Carrboro Board of Aldermen incumbents coast; Lavelle next mayor

From staff reportsNovember 5, 2013 

  • Results Top three finishers will fill Board of Aldermen seats. Board of Aldermen

    Jacquelyn Gist (i) →  28.54%

    Randee Haven-O’Donnell (i) →  26.66%

    Sammy Slade (i) →  25.92%

    Kurt Stolka →  11.07%

    Al Vickers →  6.99%


    Lydia Lavelle→  96.16%

    (8 of 8 precincts reporting)

— The three incumbents on the Carrboro Board of Aldermen easily won re-election Tuesday.

Jacquelyn Gist, 58, won her seventh term on the board with 1,657 votes.

She was followed by Randee Haven-O’Donnell, 62, who was first elected to the board in 2005. She received 1,548 votes.

Sammy Slade, 39, was elected to serve his second term with 1,505 votes.

Challengers Kurt Stolka, 32, and Al Vickers, 68, received 643 votes 406 votes respectively.

There were 47 write-in votes among 5,806 votes cast.

Alderwoman Lydia Lavelle, who ran unopposed, was elected mayor of Carrboro, after the current mayor, Mark Chilton, decided not to run again. She received 1,830 votes out of the 1,903 votes cast. Seventy-three people wrote other names on the ballot for mayor.

Gist said she was gratified to be reelected because five good candidates ran for the three open seats on the board.

“I was surprised how the other two did, the non-incumbents,” she said. “I was surprised that they didn’t come closer. Kurt ran a really good campaign.”

Gist said she’s excited about the membership of the board and the new mayor.

“Lydia is going to be a great mayor,” Gist said. “She is an even and fair person. Mark has been mentoring her for the last couple of months.”

Lavelle lives in the northern part of Carrboro and is the first mayor from that part of Carrboro, Gist said.

“It’s really nice to have a mayor from one of the northern neighborhoods,” she said. “That’s important so that people feel the whole town is equal and equally represented.”

The election showed the incumbents were on the right track, Slade said.

“We had some strong candidates, and I’m glad that we have been tested as incumbents from having been challenged by two people, and we did pretty well in relation to them,” he said.

“People recognized the good work that we’re doing,” Slade said.

Haven-O’Donnell believes the election showed that the voters like the direction the board is taking.

“I feel like with the incumbents getting in is a commentary that folks are feeling confident about their local government and having a sense of trust, and they feel like they have a responsive set of alderfolks,” she said.
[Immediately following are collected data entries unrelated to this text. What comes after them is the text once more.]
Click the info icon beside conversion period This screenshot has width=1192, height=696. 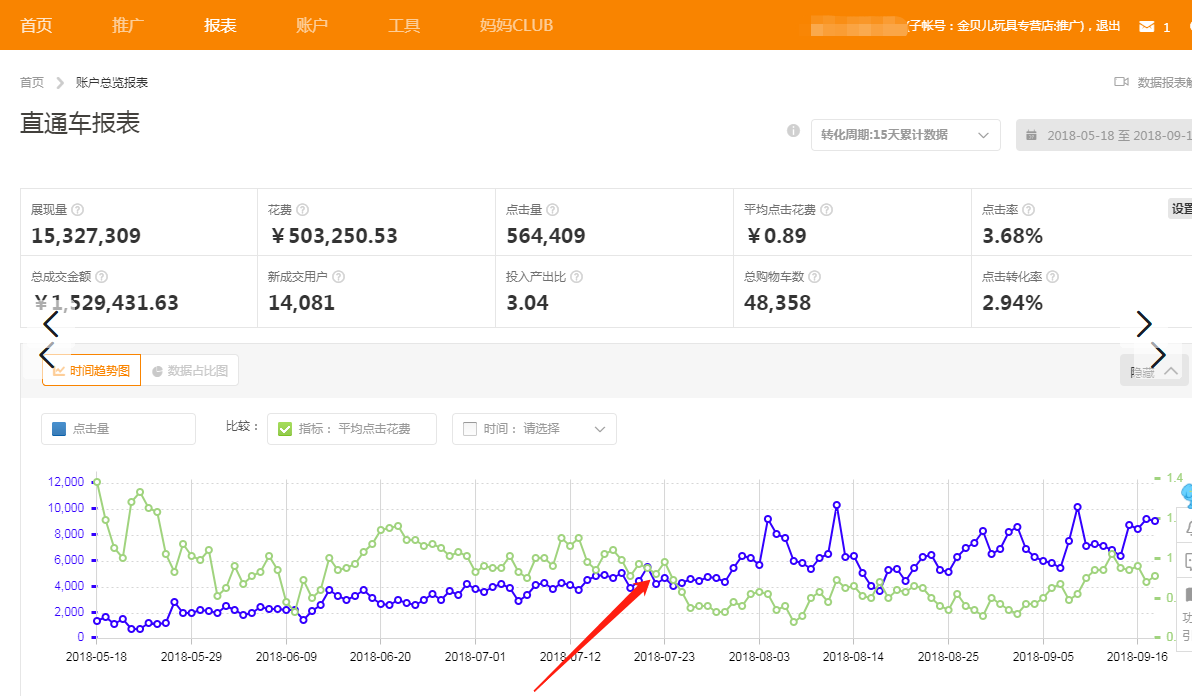coord(793,131)
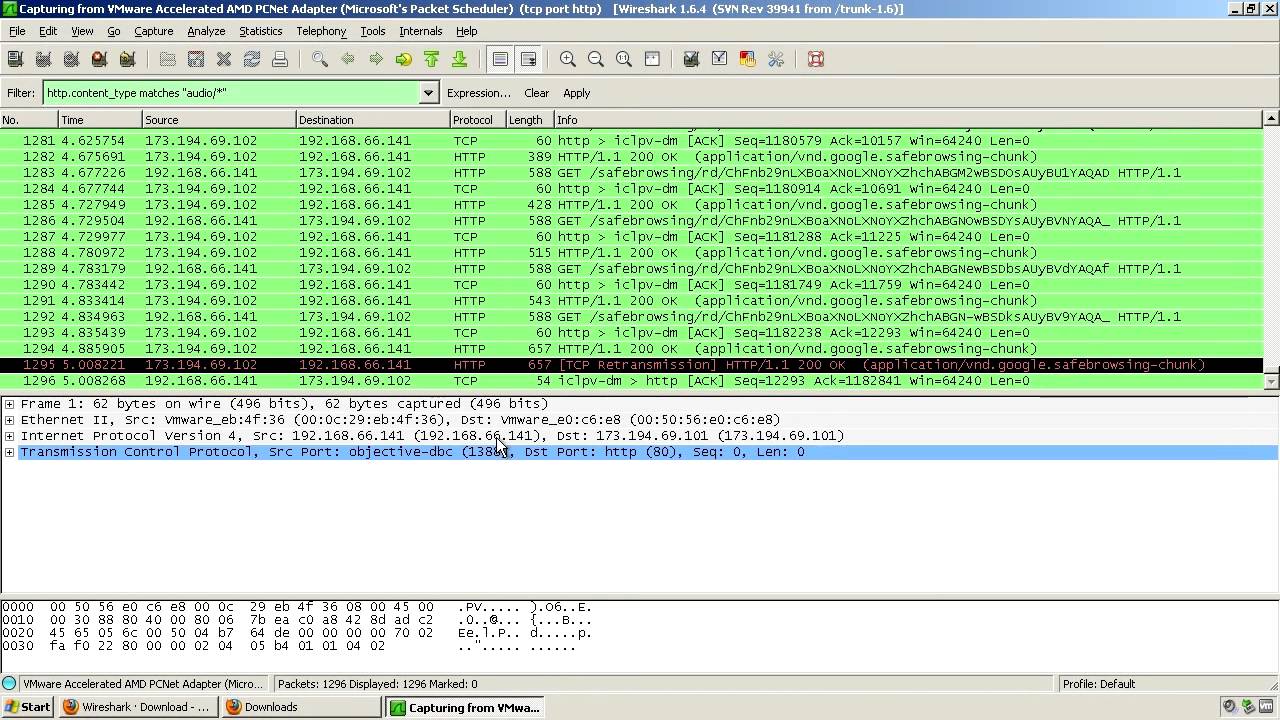
Task: Open the Statistics menu
Action: (x=260, y=31)
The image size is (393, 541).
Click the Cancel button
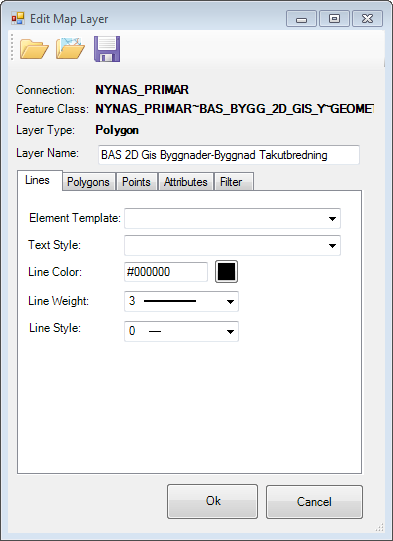(x=314, y=502)
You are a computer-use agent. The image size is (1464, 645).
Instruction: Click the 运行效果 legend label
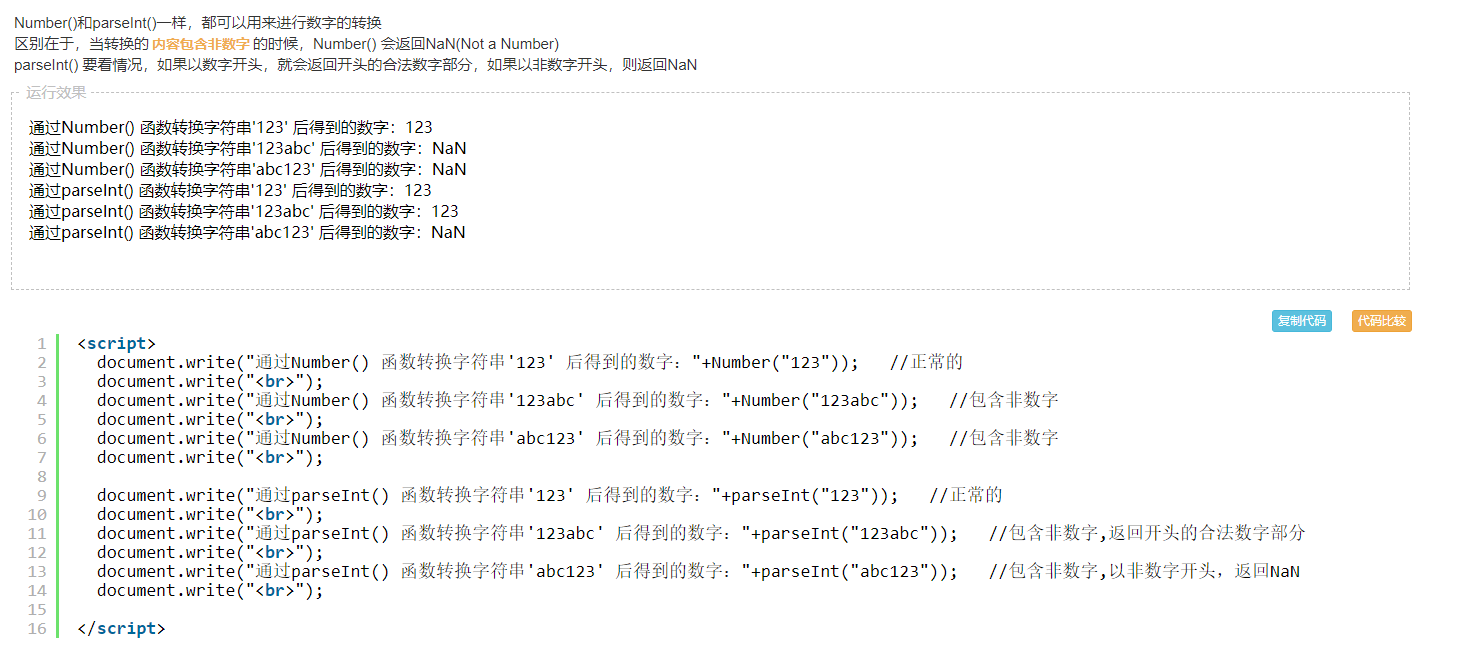(56, 93)
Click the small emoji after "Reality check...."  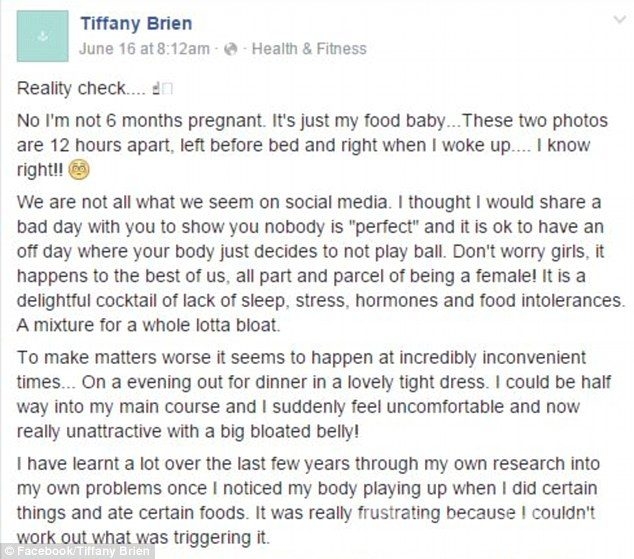[x=162, y=89]
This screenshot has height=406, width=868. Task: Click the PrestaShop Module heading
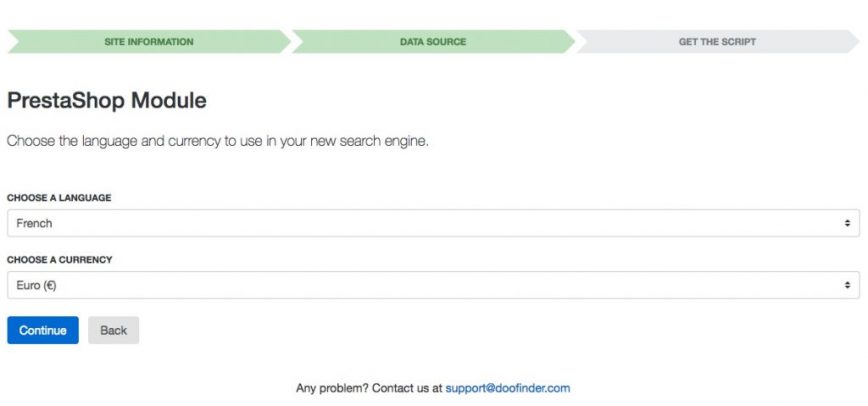point(107,101)
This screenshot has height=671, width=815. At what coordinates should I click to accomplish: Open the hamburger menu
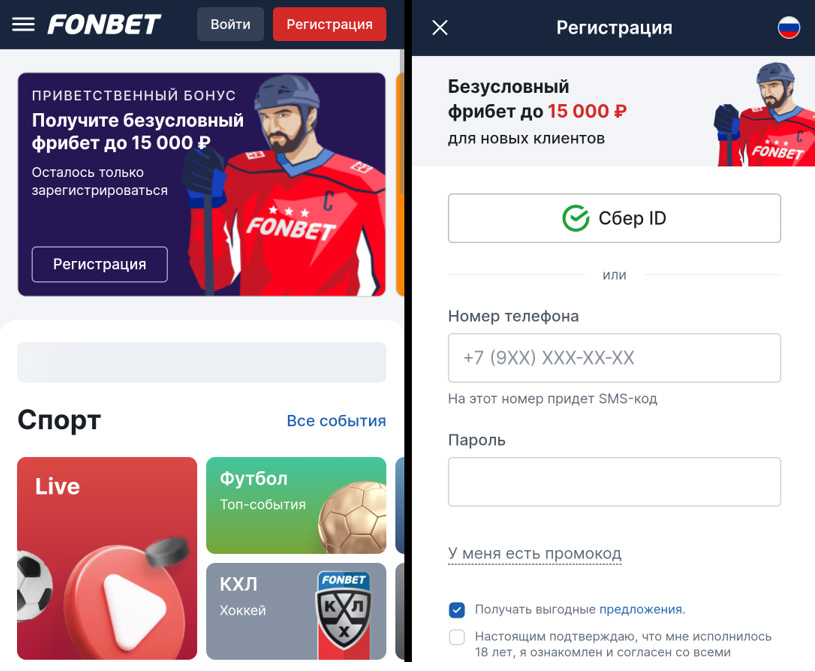tap(23, 24)
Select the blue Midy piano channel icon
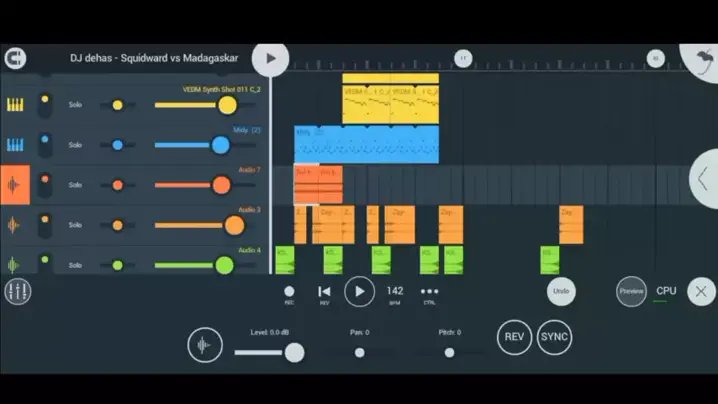The width and height of the screenshot is (718, 404). click(15, 145)
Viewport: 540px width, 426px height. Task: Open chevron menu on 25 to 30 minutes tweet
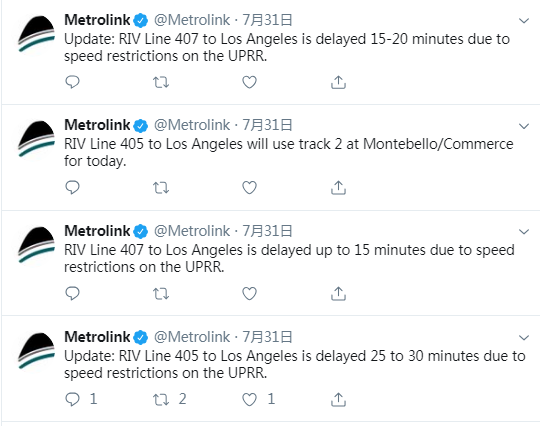524,337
When she was campaigning and going door to door, many voters who live outside of the two-mile perimeter of the central business district told her they’re excited about the plans for downtown Carrboro and the possibility of having a library there.

“One of the things about this election through the process of campaigning, [I learned] we really need to knit together downtown Carrboro with folks beyond the two-mile perimeter,” she said.

“They really want to be involved, and we really want them to feel like they’re involved, too, so that’s what we’re going to do,” she said.

Vickers said he was not surprised by the election results but thought it was a valuable learning experience.

With the election of Lavelle to be mayor of Carrboro, that means her seat on the board will be vacant. The aldermen are trying to decide how they will fill that seat, whether by election or by appointment.

Since there is a countywide primary in May, Carrboro could hold an election for the seat at the same time and not incur an additional expense, Gist said.

Carrboro has been back and forth on whether to appoint someone to fill a vacant seat or hold an election. After some people complained when they appointed someone to fill a vacant seat, the aldermen decided it would hold an election for a vacated seat.

But that turned out to be a costly decision recently when Aldermen Dan Coleman resigned to move to Australia. The special election for a new alderman cost the town about $11,000.

Since then the aldermen have been trying to decide whether to change the law and go back to the appointment process or stick with elections..

Gist said she thinks the seat could be filled by election since it could be held as the same time as the primary and wouldn’t cost the town any extra money.

Slade said he wants to think about whether an election would be the best way to fill the vacancy. If the primary ballot features an exciting Republican race and brings out a large number of Republicans to vote in one of the partisan contests, that could change the outcome of the race Carrboro’s non-partisan vacant seat, he said.

Vickers said he has not made up his mind whether he would want to try to obtain that seat.

Stolka could not be reached for comment Tuesday.